É impressionante como o ridículo pode atinar tanto ao sucesso quanto ao fracasso, consoante um futebolístico vira-casaca. Uma simples besta concepção, um impulso idiota, impensado ou pensado de mais, pode acarretar em consequências irreversíveis; interpretações impermanentes, porém impressões inalteráveis.

Há o ridículo bem pensado, articulado, um exagero cômico ou uma ousadia calculada, admirando-se assim a galhardia, coragem, cara de pau que muitos não possuem; há, no entanto, o ridículo impensado ou pior: mal pensado. Esse idiota é o que transpõe a vergonha alheia, que causa aperto no estômago, vontade de deglutir os grotescos descartes de um esfíncter bovino, aquele ridículo que causa amofinação.

Maldito malfeitor, o ridículo pessimamente feito, o qual se vê que não há conserto, conforme um vaso mal manufaturado o qual não se repara e ainda destrói a beleza das flores que carrega em seu interior.
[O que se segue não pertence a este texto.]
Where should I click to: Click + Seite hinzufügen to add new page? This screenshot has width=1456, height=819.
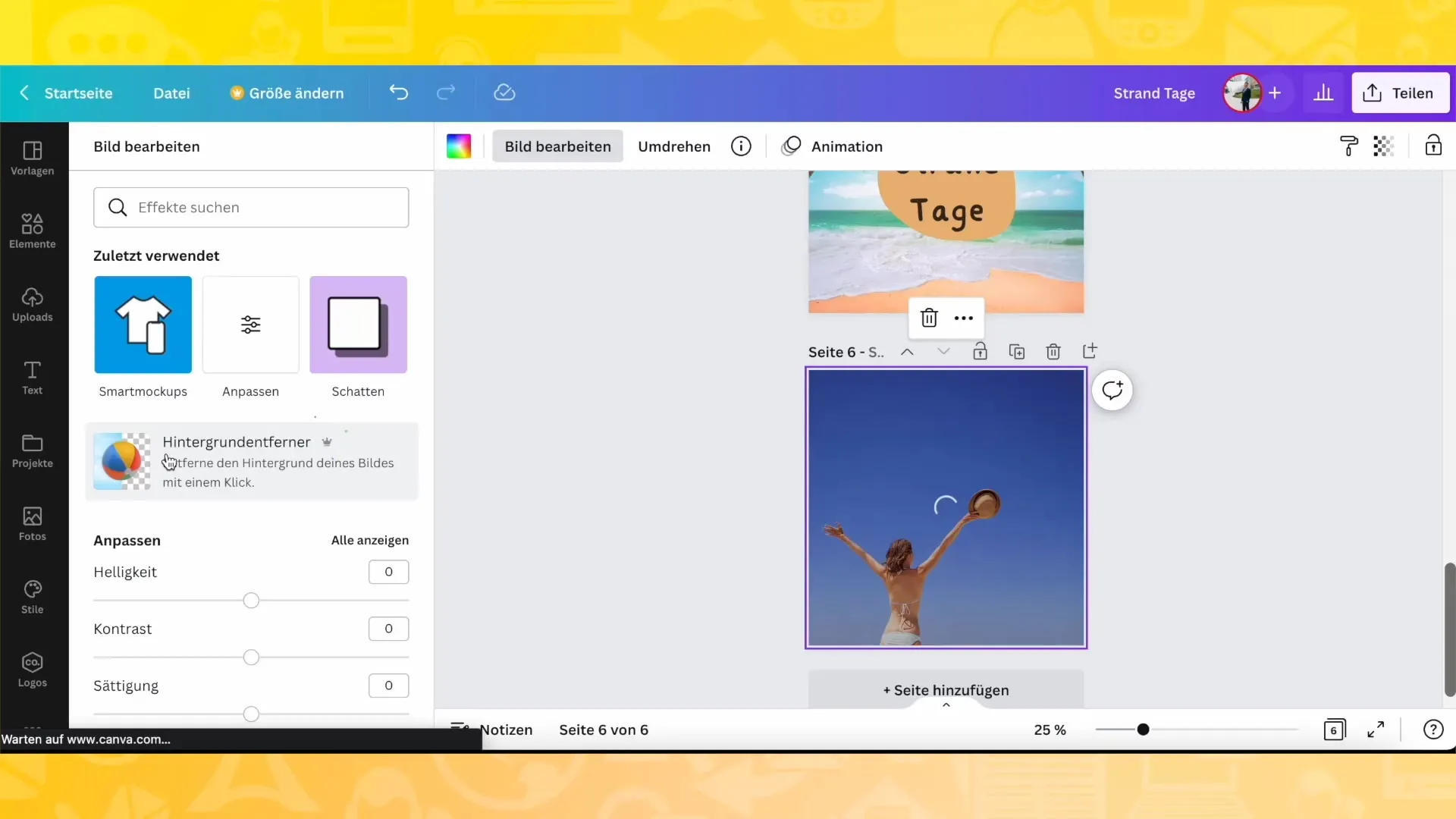coord(946,690)
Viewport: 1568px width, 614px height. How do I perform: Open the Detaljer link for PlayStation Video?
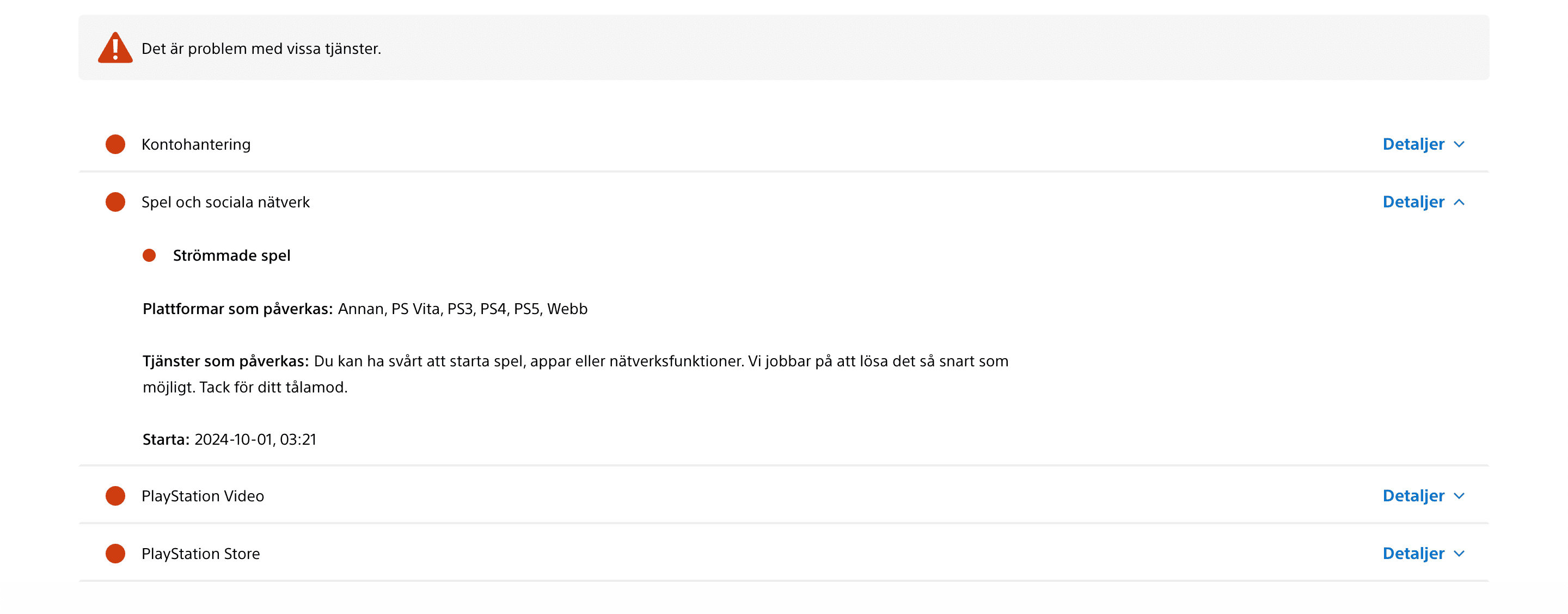coord(1413,496)
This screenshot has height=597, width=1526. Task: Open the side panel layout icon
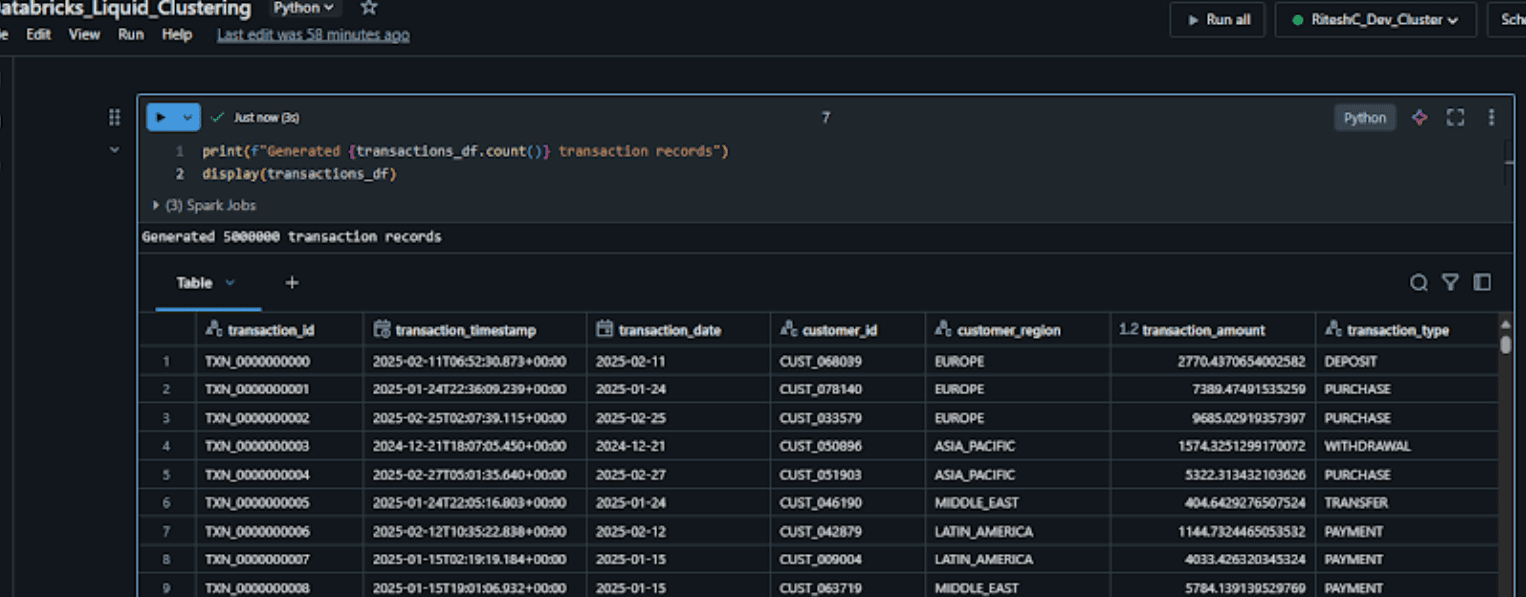(x=1482, y=283)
Fui vítima desse, num crime instantâneo com efeitos permanentes e até hoje estou aqui às 23:23, remediando com o veneno; executando a ação, injusta ou justamente, que causara o infortúnio: dizendo. E não paro de me decepcionar com a pobreza das coisas que disse, dos emendados grosseiros, como sinapses mal conectadas, problema nos dendritos ou nos próprios axônios, nesse emaranhado ridículo difícil tanto de se sentir, como de se expor e ainda pior de se dizer. Tento inocentar meu ego com a incerteza do sentir propriamente, infundando a pobreza das palavras, por eu ter uma falsa percepção da realidade dos sentimentos. Torno-me escusável quando não sei ao certo o que sentia, e disse, visto que teria dito só por comunicar, um simples jogar pra fora, como fazemos com uma bala que nos enjoa.

Este discreto arremedado de letras visa mais que fonemas que soam bem, visa também uma excludente de culpabilidade, baseado num método de auto reconhecimento, admitindo e expondo as minhas mencionadas inconstâncias e ridicularizações que condena corpo e alma, expondo que meu emaranhado de concepções e sinapses é difícil de se sentir e mais ainda de tentar expor através do dizer, talvez em atitudes seja melhor, talvez se conseguisse reverter o irreversível ou expor os tais em ações eu conseguiria me fazer escusável ou voltar ao que era antes, mesmo no fundo sabendo que o antes não era. Talvez o que se tem a fazer quando o ridículo não se há conserto, como o vaso, é apenas quebrá-lo e arrumar um mais direito que não danifique a apreciação das flores.